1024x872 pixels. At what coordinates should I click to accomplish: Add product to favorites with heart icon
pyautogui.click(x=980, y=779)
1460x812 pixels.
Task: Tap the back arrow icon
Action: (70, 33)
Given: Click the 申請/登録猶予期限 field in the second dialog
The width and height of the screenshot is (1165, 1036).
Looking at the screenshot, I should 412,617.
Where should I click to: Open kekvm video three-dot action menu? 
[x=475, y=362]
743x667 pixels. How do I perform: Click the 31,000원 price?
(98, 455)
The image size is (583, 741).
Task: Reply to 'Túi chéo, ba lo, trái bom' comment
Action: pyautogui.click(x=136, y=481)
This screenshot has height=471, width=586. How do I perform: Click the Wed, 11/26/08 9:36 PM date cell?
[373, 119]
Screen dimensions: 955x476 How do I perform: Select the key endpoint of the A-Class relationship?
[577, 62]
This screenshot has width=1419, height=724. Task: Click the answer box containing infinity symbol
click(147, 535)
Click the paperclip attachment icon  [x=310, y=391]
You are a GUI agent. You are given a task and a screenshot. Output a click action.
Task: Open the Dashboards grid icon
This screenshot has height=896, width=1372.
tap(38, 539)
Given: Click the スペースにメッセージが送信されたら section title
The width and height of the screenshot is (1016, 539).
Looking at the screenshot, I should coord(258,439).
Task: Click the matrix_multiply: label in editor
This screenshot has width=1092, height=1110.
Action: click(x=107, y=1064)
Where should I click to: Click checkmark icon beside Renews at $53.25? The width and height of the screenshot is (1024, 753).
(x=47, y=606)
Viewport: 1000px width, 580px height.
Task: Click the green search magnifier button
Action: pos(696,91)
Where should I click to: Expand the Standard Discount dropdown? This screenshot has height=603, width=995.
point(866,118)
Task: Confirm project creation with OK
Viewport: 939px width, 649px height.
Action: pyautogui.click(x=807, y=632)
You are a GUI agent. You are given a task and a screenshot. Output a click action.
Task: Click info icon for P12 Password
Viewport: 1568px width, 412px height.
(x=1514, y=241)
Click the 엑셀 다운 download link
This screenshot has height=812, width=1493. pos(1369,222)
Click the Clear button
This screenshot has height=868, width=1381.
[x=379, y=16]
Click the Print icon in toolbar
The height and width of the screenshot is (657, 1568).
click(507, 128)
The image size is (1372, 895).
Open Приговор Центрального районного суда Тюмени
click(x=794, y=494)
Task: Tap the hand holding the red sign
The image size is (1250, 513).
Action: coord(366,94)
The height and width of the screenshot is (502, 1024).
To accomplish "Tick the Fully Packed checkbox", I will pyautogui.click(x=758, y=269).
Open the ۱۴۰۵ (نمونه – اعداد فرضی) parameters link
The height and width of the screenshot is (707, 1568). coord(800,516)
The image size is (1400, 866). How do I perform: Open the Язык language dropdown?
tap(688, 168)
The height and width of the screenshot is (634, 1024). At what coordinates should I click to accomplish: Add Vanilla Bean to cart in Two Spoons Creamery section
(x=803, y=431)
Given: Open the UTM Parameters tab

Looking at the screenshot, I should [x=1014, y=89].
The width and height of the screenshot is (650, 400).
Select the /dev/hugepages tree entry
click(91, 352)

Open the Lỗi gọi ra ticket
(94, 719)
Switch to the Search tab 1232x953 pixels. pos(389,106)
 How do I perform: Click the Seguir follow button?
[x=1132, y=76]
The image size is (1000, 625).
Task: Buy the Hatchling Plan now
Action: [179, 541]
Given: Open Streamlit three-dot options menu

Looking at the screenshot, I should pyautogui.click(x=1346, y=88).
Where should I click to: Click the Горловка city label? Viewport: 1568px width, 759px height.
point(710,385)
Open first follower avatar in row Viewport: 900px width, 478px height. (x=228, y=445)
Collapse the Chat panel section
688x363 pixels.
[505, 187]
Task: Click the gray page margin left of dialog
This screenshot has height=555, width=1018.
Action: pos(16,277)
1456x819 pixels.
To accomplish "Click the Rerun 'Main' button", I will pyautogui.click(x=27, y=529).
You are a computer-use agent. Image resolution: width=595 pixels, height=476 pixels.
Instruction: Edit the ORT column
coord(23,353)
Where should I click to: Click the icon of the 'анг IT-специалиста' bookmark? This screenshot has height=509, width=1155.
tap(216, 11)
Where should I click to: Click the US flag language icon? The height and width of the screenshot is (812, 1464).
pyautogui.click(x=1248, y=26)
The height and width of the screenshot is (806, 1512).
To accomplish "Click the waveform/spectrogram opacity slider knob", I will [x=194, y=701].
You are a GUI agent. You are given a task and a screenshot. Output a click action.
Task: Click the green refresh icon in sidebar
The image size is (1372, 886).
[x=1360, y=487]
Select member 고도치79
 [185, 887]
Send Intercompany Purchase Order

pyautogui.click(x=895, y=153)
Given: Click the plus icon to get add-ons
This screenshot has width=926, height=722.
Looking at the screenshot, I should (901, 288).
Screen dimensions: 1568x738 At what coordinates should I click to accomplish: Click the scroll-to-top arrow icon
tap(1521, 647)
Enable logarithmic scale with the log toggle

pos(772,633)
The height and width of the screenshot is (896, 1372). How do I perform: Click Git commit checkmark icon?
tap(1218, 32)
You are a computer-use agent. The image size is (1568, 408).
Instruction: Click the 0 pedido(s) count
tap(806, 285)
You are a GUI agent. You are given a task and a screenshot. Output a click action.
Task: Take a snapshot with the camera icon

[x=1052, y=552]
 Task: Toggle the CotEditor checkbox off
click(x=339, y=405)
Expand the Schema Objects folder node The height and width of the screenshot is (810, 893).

= = = = =

**Stated task**
Copy out every entry above word for word, keeping each line as it stands.

**Final result**
1024x872 pixels. At what coordinates should I click to accomplish: Add product to favorites with heart icon
pyautogui.click(x=980, y=779)
1460x812 pixels.
Task: Tap the back arrow icon
Action: (70, 33)
Given: Click the 申請/登録猶予期限 field in the second dialog
The width and height of the screenshot is (1165, 1036).
Looking at the screenshot, I should 412,617.
Where should I click to: Open kekvm video three-dot action menu? 
[x=475, y=362]
743x667 pixels. How do I perform: Click the 31,000원 price?
(98, 455)
The image size is (583, 741).
Task: Reply to 'Túi chéo, ba lo, trái bom' comment
Action: pyautogui.click(x=136, y=481)
This screenshot has height=471, width=586. How do I perform: Click the Wed, 11/26/08 9:36 PM date cell?
[373, 119]
Screen dimensions: 955x476 How do I perform: Select the key endpoint of the A-Class relationship?
[577, 62]
This screenshot has width=1419, height=724. Task: Click the answer box containing infinity symbol
click(147, 535)
Click the paperclip attachment icon  [x=310, y=391]
You are a GUI agent. You are given a task and a screenshot. Output a click action.
Task: Open the Dashboards grid icon
This screenshot has height=896, width=1372.
tap(38, 539)
Given: Click the スペースにメッセージが送信されたら section title
The width and height of the screenshot is (1016, 539).
Looking at the screenshot, I should coord(258,439).
Task: Click the matrix_multiply: label in editor
This screenshot has width=1092, height=1110.
Action: click(x=107, y=1064)
Where should I click to: Click checkmark icon beside Renews at $53.25? The width and height of the screenshot is (1024, 753).
(x=47, y=606)
Viewport: 1000px width, 580px height.
Task: Click the green search magnifier button
Action: pos(696,91)
Where should I click to: Expand the Standard Discount dropdown? This screenshot has height=603, width=995.
point(866,118)
Task: Confirm project creation with OK
Viewport: 939px width, 649px height.
Action: pyautogui.click(x=807, y=632)
You are a GUI agent. You are given a task and a screenshot. Output a click action.
Task: Click info icon for P12 Password
Viewport: 1568px width, 412px height.
(x=1514, y=241)
Click the 엑셀 다운 download link
This screenshot has height=812, width=1493. pos(1369,222)
Click the Clear button
This screenshot has height=868, width=1381.
[x=379, y=16]
Click the Print icon in toolbar
The height and width of the screenshot is (657, 1568).
click(507, 128)
The image size is (1372, 895).
Open Приговор Центрального районного суда Тюмени
click(x=794, y=494)
Task: Tap the hand holding the red sign
The image size is (1250, 513).
Action: coord(366,94)
The height and width of the screenshot is (502, 1024).
To accomplish "Tick the Fully Packed checkbox", I will pyautogui.click(x=758, y=269).
Open the ۱۴۰۵ (نمونه – اعداد فرضی) parameters link
The height and width of the screenshot is (707, 1568). coord(800,516)
The image size is (1400, 866). How do I perform: Open the Язык language dropdown?
tap(688, 168)
The height and width of the screenshot is (634, 1024). At what coordinates should I click to accomplish: Add Vanilla Bean to cart in Two Spoons Creamery section
(x=803, y=431)
Given: Open the UTM Parameters tab

Looking at the screenshot, I should [x=1014, y=89].
The width and height of the screenshot is (650, 400).
Select the /dev/hugepages tree entry
click(91, 352)

Open the Lỗi gọi ra ticket
(94, 719)
Switch to the Search tab 1232x953 pixels. pos(389,106)
 How do I perform: Click the Seguir follow button?
[x=1132, y=76]
The image size is (1000, 625).
Task: Buy the Hatchling Plan now
Action: [179, 541]
Given: Open Streamlit three-dot options menu

Looking at the screenshot, I should pyautogui.click(x=1346, y=88).
Where should I click to: Click the Горловка city label? Viewport: 1568px width, 759px height.
point(710,385)
Open first follower avatar in row Viewport: 900px width, 478px height. (x=228, y=445)
Collapse the Chat panel section
688x363 pixels.
[505, 187]
Task: Click the gray page margin left of dialog
This screenshot has height=555, width=1018.
Action: pos(16,277)
1456x819 pixels.
To accomplish "Click the Rerun 'Main' button", I will pyautogui.click(x=27, y=529).
You are a computer-use agent. Image resolution: width=595 pixels, height=476 pixels.
Instruction: Edit the ORT column
coord(23,353)
Where should I click to: Click the icon of the 'анг IT-специалиста' bookmark? This screenshot has height=509, width=1155.
tap(216, 11)
Where should I click to: Click the US flag language icon? The height and width of the screenshot is (812, 1464).
pyautogui.click(x=1248, y=26)
The height and width of the screenshot is (806, 1512).
To accomplish "Click the waveform/spectrogram opacity slider knob", I will [x=194, y=701].
You are a GUI agent. You are given a task and a screenshot. Output a click action.
Task: Click the green refresh icon in sidebar
The image size is (1372, 886).
[x=1360, y=487]
Select member 고도치79
 [185, 887]
Send Intercompany Purchase Order

pyautogui.click(x=895, y=153)
Given: Click the plus icon to get add-ons
This screenshot has width=926, height=722.
Looking at the screenshot, I should (901, 288).
Screen dimensions: 1568x738 At what coordinates should I click to accomplish: Click the scroll-to-top arrow icon
tap(1521, 647)
Enable logarithmic scale with the log toggle

pos(772,633)
The height and width of the screenshot is (896, 1372). How do I perform: Click Git commit checkmark icon?
tap(1218, 32)
You are a computer-use agent. The image size is (1568, 408).
Instruction: Click the 0 pedido(s) count
tap(806, 285)
You are a GUI agent. You are given a task and a screenshot. Output a click action.
Task: Take a snapshot with the camera icon

[x=1052, y=552]
 Task: Toggle the CotEditor checkbox off
click(x=339, y=405)
Expand the Schema Objects folder node The height and width of the screenshot is (810, 893).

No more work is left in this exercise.